-- BEGIN PASSAGE GIVEN --
And then with paella there’s just one more thing. The dish was originally cooked over a wood-burning fire, but with modernization it transitioned its way to the stove. But the stove version lacks the smoke of the orange trees that used to fuel the fires. So Andres hopes to have everyone returning to the backyard grills for paella. He explains in his cookbook, Made in Spain: Spanish Dishes for the American Kitchen, that the key to great paella is the quality of the rice. He notes two Spanish short grain varieties, Bomba and Calasparra, as ones that do the best job of absorbing liquid without getting mushy. And much like the Korean dulsot bibimbap (a stone bowl mixed rice dish), a good paella has what is called a socarrat, a crust that forms at the bottom of the pan from the browned rice and starch that comes from a lack of stirring. For home cooks, you can look to this recipe for lobster and chicken and paella.
-- END PASSAGE GIVEN --
-- BEGIN RECORDS PROVIDED --
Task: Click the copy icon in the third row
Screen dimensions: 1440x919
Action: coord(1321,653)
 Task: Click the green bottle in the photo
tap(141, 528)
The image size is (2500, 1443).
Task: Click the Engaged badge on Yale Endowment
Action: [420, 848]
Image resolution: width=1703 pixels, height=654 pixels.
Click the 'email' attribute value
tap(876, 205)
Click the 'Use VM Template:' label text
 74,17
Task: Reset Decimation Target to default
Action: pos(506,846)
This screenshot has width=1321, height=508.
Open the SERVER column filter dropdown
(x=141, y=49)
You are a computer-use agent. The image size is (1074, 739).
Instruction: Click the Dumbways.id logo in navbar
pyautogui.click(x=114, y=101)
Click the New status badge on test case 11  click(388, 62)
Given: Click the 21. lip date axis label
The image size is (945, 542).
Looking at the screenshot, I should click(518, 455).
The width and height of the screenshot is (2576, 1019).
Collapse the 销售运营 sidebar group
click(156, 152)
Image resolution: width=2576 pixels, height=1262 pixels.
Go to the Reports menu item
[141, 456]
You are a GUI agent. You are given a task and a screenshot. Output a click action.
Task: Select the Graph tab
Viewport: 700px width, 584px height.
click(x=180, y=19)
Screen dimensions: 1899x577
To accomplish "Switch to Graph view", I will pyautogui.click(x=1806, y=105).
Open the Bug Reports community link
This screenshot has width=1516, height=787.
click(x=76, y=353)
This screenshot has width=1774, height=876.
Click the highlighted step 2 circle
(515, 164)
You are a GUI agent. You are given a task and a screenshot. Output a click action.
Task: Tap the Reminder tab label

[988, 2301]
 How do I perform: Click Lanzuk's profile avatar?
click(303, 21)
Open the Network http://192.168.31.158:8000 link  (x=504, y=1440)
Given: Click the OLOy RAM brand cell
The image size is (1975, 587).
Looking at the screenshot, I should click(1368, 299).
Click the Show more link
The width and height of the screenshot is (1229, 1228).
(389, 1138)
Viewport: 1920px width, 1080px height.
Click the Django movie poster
-- END RECORDS PROVIDED --
TASKS TO PERFORM:
(A) In the paella passage, which two Spanish short grain rice varieties are noted for absorbing liquid without getting mushy?
(B) Could you carry the paella passage forward from its final sentence?
Nothing here depends on the records.

ANSWERS BELOW:
(A) Bomba and Calasparra.

(B)
For those of you less industrious in the kitchen, this weekend kicks off the Seventh Annual Paella Festival hosted by Jaleo. The festivities kick off at the Dupont FreshFarms market, Sunday at 11 a.m. with a massive vegetable paella. Jaleo will also play host to Chef Quim Marqués of Suquet de l’Almirall in Barcelona with a kickoff party at the Jaleo in Crystal City on Monday starting at 6 p.m. that includes samples of paella and other dishes. Reservations are required for the Crystal City event, and can be made by callling 703-413-8181 or emailing crystalcity@jaleo.com. If you can’t make it to Jaleo during the event, another good option for paella is Taberna del Alabardero.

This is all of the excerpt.